··· EXERCISE DATA

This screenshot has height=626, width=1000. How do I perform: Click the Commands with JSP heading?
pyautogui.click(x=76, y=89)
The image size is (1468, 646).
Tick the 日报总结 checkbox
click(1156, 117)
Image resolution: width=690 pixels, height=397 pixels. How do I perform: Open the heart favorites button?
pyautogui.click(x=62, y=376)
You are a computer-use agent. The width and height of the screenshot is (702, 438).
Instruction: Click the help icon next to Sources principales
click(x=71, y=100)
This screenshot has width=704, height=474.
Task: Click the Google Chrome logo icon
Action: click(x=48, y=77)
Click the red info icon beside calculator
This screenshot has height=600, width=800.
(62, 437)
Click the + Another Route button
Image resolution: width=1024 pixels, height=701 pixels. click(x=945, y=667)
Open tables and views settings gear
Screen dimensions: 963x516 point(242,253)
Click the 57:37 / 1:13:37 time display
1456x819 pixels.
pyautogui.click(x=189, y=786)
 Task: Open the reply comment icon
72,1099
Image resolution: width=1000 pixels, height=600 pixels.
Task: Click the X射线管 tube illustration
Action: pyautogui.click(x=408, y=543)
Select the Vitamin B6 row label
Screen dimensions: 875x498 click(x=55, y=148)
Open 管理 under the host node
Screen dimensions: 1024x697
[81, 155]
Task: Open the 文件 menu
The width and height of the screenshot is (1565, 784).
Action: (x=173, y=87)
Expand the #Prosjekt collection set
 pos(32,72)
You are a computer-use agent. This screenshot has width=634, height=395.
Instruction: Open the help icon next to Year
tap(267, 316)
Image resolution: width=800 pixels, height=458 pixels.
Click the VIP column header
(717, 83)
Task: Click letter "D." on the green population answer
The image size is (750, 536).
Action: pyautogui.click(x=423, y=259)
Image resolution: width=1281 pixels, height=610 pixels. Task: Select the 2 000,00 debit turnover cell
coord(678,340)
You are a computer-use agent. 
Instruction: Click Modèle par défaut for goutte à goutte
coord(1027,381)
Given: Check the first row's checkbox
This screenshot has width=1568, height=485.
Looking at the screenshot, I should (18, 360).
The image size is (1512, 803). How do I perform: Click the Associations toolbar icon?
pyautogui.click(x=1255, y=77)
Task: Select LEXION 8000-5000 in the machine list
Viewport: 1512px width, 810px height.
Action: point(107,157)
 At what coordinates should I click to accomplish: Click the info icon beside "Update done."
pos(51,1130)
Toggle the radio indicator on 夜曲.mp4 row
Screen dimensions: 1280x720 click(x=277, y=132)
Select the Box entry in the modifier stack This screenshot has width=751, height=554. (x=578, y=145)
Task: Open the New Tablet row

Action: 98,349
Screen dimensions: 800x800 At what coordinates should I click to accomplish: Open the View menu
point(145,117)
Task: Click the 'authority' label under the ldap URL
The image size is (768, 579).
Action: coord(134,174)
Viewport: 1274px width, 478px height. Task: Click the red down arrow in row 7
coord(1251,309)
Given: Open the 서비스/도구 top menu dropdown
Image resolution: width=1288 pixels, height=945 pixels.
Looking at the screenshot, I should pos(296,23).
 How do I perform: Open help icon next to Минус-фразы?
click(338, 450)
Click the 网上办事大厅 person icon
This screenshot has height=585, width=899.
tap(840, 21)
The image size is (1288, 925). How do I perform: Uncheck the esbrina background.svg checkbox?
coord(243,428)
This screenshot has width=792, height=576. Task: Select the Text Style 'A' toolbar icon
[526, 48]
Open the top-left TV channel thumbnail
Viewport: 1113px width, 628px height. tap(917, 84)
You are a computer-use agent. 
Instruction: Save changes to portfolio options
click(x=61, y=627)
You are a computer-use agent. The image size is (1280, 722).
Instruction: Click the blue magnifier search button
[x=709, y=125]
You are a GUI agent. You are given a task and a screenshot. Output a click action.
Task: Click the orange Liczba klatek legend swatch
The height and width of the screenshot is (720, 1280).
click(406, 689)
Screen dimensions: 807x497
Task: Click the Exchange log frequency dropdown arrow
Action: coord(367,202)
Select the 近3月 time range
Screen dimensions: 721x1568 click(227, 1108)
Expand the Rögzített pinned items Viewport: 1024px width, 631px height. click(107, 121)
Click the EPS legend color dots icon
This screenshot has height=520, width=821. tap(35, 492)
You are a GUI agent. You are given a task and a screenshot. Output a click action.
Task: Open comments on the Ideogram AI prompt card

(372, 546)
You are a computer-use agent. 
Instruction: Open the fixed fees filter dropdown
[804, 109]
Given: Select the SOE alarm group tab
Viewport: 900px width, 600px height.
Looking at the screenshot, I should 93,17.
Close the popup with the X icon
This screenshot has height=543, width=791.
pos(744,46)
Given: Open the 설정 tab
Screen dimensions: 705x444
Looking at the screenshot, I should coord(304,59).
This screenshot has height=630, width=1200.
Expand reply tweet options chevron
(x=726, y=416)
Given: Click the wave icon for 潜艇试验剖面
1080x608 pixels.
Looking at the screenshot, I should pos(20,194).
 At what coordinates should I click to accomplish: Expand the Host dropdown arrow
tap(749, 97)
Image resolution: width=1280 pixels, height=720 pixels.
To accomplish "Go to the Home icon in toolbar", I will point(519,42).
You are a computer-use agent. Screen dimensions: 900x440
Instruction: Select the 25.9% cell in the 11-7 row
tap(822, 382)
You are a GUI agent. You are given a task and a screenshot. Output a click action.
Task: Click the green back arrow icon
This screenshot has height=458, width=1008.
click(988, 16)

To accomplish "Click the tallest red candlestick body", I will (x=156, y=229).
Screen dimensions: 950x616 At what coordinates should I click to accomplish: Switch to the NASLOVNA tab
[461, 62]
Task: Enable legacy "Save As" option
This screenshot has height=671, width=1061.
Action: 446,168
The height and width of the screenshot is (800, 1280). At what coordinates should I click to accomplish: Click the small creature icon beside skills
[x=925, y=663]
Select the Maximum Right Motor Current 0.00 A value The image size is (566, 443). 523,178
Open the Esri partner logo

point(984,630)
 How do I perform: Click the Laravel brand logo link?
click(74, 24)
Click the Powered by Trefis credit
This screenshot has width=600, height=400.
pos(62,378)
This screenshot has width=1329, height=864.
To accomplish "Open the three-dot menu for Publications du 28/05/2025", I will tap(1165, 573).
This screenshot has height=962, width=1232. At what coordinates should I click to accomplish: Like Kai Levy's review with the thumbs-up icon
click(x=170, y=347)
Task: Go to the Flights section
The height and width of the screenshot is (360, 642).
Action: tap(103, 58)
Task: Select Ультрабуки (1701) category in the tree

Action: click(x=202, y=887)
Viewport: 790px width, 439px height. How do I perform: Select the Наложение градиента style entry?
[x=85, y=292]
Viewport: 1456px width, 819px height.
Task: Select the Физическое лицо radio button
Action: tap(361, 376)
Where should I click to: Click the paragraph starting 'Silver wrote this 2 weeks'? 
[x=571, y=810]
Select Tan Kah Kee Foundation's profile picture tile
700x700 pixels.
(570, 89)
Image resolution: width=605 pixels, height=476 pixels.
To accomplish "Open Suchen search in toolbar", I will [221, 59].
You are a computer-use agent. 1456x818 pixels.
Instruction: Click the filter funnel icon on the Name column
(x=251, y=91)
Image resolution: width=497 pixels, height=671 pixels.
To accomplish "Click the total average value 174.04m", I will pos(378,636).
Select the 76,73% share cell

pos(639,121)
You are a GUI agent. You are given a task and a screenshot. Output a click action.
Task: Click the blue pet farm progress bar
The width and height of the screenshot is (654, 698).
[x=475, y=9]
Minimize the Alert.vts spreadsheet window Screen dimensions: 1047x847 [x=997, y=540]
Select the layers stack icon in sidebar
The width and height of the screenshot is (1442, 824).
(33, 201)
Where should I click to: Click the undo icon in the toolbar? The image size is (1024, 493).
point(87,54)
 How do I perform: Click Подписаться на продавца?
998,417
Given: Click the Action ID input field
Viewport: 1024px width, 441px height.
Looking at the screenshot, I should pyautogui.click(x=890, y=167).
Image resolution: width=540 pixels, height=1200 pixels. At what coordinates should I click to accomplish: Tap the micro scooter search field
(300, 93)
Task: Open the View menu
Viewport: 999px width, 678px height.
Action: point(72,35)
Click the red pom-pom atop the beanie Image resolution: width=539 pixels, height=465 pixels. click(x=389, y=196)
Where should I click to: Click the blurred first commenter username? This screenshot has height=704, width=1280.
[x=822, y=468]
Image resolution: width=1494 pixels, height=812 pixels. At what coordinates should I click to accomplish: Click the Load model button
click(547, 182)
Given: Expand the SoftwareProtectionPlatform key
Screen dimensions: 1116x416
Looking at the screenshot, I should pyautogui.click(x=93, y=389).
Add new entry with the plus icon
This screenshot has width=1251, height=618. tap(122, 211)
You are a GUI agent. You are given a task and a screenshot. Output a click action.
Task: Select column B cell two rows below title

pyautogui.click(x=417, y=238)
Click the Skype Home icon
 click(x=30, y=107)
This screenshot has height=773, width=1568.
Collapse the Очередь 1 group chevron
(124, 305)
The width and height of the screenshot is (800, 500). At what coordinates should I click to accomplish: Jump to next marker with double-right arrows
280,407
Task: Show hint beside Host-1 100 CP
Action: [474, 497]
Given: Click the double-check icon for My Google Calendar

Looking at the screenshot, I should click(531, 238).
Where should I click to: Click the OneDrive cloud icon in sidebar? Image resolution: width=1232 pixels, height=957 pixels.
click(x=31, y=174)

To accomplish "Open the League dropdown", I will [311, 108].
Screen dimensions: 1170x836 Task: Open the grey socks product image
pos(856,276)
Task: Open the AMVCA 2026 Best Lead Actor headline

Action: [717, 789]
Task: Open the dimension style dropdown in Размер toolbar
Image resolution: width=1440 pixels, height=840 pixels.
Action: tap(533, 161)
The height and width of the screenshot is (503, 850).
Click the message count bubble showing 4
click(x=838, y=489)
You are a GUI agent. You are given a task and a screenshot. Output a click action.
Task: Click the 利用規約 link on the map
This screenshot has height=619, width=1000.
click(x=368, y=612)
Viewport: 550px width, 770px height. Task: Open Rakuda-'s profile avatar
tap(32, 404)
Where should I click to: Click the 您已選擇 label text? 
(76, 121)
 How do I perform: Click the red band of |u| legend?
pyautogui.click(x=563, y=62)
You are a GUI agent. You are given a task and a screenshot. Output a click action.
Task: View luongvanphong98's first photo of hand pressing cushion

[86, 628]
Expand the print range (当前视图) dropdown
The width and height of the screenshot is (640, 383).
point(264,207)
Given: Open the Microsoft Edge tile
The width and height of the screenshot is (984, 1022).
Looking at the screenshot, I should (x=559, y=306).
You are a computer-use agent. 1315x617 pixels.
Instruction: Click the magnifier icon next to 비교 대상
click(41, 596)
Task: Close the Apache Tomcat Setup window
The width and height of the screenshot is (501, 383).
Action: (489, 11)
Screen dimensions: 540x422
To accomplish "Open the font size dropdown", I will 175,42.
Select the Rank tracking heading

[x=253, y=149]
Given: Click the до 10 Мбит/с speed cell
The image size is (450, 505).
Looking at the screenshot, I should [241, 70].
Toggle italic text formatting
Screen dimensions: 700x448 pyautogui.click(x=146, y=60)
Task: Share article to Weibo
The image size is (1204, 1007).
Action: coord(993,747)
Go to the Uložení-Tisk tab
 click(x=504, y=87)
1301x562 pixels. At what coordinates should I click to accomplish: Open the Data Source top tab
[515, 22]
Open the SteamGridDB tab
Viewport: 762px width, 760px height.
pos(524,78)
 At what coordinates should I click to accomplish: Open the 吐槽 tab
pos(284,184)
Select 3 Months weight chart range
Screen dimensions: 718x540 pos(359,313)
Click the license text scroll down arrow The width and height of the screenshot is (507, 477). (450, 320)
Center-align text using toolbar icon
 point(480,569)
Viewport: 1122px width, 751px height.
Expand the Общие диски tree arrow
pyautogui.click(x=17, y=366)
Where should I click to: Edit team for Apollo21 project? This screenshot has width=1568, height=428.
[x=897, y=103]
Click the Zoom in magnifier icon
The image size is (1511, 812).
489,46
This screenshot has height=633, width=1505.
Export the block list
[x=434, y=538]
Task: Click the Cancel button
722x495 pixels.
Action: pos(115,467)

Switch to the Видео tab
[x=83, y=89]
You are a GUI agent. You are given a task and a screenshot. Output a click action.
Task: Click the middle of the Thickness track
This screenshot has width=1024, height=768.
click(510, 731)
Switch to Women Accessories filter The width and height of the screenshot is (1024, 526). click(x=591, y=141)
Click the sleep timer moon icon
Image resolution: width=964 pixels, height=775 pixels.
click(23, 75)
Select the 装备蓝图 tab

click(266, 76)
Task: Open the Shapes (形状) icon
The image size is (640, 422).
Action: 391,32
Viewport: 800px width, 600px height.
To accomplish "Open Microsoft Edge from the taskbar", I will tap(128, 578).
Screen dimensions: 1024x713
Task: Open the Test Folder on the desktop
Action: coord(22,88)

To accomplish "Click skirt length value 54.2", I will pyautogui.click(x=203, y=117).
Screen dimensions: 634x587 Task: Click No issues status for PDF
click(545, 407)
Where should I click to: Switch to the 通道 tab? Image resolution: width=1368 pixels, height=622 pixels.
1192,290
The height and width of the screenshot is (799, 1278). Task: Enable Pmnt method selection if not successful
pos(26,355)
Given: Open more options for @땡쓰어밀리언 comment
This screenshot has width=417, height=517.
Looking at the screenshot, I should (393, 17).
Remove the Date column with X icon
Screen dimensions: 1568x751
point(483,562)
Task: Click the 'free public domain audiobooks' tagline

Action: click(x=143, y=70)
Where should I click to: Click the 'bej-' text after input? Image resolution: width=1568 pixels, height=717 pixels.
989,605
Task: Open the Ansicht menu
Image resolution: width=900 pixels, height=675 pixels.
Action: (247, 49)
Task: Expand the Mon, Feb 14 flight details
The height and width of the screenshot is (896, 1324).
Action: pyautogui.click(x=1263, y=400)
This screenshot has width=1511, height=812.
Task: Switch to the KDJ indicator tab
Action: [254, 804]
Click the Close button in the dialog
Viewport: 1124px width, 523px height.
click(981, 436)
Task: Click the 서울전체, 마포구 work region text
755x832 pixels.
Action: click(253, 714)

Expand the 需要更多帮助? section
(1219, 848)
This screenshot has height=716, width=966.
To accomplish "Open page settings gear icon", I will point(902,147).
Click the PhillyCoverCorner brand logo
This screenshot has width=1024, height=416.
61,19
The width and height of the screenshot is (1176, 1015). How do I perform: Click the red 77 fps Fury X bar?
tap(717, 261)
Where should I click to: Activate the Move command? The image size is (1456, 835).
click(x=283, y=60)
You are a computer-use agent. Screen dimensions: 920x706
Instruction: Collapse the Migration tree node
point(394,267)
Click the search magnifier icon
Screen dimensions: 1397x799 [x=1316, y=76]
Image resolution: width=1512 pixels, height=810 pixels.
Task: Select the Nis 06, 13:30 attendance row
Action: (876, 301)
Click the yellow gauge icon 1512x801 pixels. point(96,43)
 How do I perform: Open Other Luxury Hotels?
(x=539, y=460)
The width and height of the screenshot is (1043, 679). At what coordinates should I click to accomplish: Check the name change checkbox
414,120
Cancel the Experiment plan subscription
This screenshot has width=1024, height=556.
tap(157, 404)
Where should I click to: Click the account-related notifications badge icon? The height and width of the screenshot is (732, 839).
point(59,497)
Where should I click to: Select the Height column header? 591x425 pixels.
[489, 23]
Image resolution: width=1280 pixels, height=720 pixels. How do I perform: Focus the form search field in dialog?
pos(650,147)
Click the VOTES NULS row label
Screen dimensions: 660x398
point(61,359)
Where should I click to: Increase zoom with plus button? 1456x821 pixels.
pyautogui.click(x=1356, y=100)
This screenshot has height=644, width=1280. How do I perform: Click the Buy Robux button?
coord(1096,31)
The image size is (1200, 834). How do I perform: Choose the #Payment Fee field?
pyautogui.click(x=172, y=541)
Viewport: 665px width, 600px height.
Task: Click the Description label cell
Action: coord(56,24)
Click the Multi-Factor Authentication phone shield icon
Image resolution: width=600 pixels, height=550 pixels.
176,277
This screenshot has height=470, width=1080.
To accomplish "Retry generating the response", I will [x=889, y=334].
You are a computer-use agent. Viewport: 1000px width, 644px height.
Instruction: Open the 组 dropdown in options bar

······

Within the data above, pick out all lines holding the word "Close".

Close the popup with the X icon
Task: Close the Apache Tomcat Setup window
Click the Close button in the dialog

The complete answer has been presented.